In real time, the four satellite constellations (American, European, Russian and Chinese), synchronised by atomic clocks to facilitate our movements, are represented here by the trajectory of a point from its entry into the area of the sky that concerns us. This video installation thus refers us to the saying of the Danish astronomer Tycho Brahe (1546-1601): "Suspiciendo Despicio, Despiciendo Suspicio" (when I look up I look down and when I look down I look up). By tilting our gaze, it allows us to observe in turn the satellites that guide our movements.

Equation of Time 
(2020)
366 laser prints (2019-2020)

Equation of Time is the result of the daily measurement experiment initiated by Raphaël Dallaporta at Paris Observatory with the researchers of SYRTE, Systèmes de Référence Temps-Espace. Every day at 11h50min39sec UTC (Coordinated Universal Time), thanks to an automated protocol, a snapshot is taken of the image of the Sun on the floor of the Cassini Room. Since 1671, this room has housed the Paris meridian, an instrument that measures the variation in height of the Sun over the year. As it passes through an eyepiece in the south face of the Observatory, the Sun projects its image on the floor, a luminous spot that moves with the days and seasons.
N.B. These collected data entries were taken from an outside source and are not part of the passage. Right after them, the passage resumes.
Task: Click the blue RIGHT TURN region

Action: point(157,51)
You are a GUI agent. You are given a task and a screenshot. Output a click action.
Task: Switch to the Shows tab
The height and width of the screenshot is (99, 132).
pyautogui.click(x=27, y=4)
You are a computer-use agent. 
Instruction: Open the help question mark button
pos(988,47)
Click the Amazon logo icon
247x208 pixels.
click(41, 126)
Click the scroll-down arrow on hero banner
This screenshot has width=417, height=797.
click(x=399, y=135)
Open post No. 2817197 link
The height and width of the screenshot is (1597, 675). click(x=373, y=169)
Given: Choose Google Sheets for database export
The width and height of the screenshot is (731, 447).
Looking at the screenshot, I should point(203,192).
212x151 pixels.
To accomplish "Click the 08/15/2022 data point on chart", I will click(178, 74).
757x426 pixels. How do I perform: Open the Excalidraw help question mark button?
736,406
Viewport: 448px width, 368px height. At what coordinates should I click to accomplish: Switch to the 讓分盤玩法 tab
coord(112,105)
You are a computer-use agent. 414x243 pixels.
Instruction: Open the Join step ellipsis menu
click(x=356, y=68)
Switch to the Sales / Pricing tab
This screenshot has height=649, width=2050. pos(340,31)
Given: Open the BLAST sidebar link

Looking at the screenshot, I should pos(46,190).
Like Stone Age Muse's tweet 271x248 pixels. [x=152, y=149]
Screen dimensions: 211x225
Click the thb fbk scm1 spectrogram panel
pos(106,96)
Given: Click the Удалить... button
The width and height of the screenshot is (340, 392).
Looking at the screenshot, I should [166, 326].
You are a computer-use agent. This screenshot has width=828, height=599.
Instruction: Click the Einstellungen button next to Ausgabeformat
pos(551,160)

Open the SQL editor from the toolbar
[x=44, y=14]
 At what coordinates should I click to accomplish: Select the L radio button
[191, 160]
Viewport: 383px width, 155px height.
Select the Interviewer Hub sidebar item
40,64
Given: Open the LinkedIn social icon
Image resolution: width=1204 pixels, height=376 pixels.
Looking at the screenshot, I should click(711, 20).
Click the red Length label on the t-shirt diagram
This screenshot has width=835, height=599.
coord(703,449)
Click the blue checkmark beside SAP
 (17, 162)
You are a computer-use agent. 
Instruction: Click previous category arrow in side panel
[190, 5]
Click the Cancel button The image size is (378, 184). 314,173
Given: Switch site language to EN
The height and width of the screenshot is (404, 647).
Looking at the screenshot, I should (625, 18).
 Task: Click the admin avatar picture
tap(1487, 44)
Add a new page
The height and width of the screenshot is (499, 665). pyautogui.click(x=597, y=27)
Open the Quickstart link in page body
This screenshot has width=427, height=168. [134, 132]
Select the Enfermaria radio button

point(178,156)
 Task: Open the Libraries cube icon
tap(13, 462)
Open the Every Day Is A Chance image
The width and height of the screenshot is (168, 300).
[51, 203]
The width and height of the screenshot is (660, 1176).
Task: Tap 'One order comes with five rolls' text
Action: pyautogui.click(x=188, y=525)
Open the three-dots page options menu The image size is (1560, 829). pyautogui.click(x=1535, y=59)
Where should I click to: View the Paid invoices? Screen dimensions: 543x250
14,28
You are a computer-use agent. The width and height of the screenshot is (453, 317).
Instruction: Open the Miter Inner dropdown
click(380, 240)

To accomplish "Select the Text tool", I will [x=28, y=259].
Superimposing all the images over the year reveals a "figure of eight". This is the result of a phenomenon known since antiquity, the equation of time. This is the difference between average noon and true noon, in other words, between the convention of regular 24-hour days and the time of the Sun, which varies during the year and makes the length of each day different. Equation of Time is a renewed invitation to the contemplation of the world's movements by which Raphaël Dallaporta reminds us, in the words of Heraclitus, that "the Sun is new every day".